今思い出すと物凄く恥ずかしいんだけど。なんか、お父さんを思い出しちゃったんだ。
井上さんの方がずっと若いのに、失礼だよね? でもあんまり優しいもんだから、つい甘えちゃった。
あと、斎藤君にも教わったの。池田屋でね、総司には謝るんじゃなくお礼を言った方がいいって。
その方が喜ぶって教えてくれたの。それは本当にそうだなって、思った。勝手に喋ったのは内緒よ?」
手首を掴んでいた手が緩む。総司は……呆気にとられたような表情をした後、クスクス笑った。
「源さんか! ……は〜、敵わないな。お父さんに勝てるわけない、か。うん、でもよかった。
そっか、源さんか……。ハハハ、気が抜けた。千穂ちゃん、君って意外と悪女かも」
「あ、悪女ぉ〜!? ちょっとそれ、どういう意味よっ!」
「クスクス、でも許してあげる。今回は源さんに譲るよ。苦しめた一部に、僕もいることだしね。
にしてもはじめ君はずるいな。人が気絶してる間にいいとこ取りだ。あとでお礼しなきゃ。

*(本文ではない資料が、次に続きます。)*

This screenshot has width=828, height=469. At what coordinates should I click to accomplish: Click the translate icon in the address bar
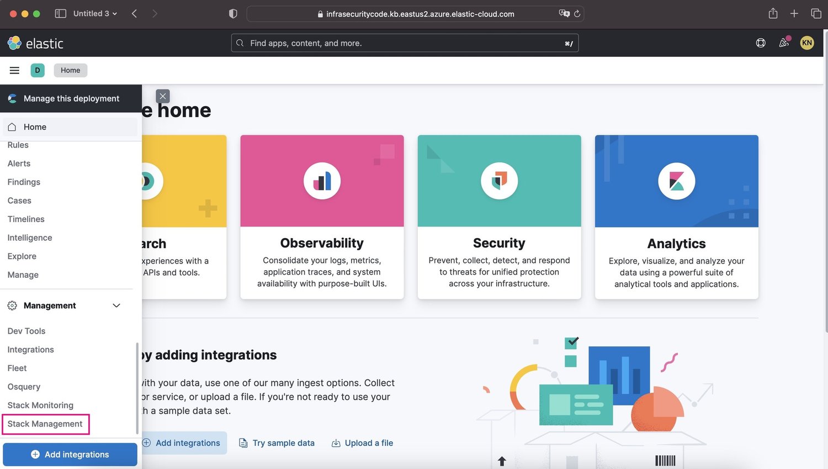tap(564, 14)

ああ、でもはじめ君の言ったことは間違いじゃないよ? 謝る事じゃないし、謝られたら、困るし。
……約束破ってごめんね?」
約束。おそらくそれは、出立前の。……ほんとだ、色々あって動転してて、忘れてたな。
「ホントだ! じゃあ埋め合わせに、元気になったら一番人気の甘味処で一番高いやつね?

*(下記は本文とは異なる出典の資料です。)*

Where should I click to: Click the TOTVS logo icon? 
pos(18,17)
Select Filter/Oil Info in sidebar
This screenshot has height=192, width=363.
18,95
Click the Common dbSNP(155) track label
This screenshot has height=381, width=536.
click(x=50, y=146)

もちろん、総司の奢りで! 目茶苦茶心配させたバツ!!」
「いいよ、好きなもの奢ってあげる。たぶん報奨金が出るだろうし」
「じょ、冗談だってば! お団子でいいから! だから……早く、元気になろう?」
「うん、約束する。今度は破らないから、待ってて」
そう言った総司の目は、切なくなるほど優しくて。
ただの甘味の約束なのに、まるで告白でもされたかのように、胸が高鳴った。